Library of congress put a bunch of photos that they were having issues categorizing along with the information that they had. They allowed users to add to tags to help categorize. Every tag becomes a bookshelf. Additionally, we can put boxes around portions to add notes and comments, and we will fill up all of the available space with information given the freedom to do so. People will also get creative when they run into limitations. For example, when they maxed out the 75 tag limit, people started added tags into the comments.

Knowledge is becoming conversation. Newspapers have a limitation of the physical which provides authority (only one front page with editors who find the “best” stuff for the front page). On Digg, the front page is outsourced to the users. Our inbox is also a front page where we share information and recommendations with our friends and contacts.

Twitter is also becoming a front page.
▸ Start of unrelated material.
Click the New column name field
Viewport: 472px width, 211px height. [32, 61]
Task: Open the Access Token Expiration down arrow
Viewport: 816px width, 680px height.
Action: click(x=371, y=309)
It’s not about people posting what they had for breakfast – you can unsubscribe from them. Others are doing really interesting things. There is intimacy in details, and we get all kinds of interesting information from other people on Twitter.

Communities are smarter than any of the individual participants.

Communities, like Facebook, provide all of the context that a static database of the 50s lacks. We overflow the boundaries. We make connections which lead to conversations which lead to community. Without control we overflow boundaries and create abundance of information. We do it together at our best when we are in communities.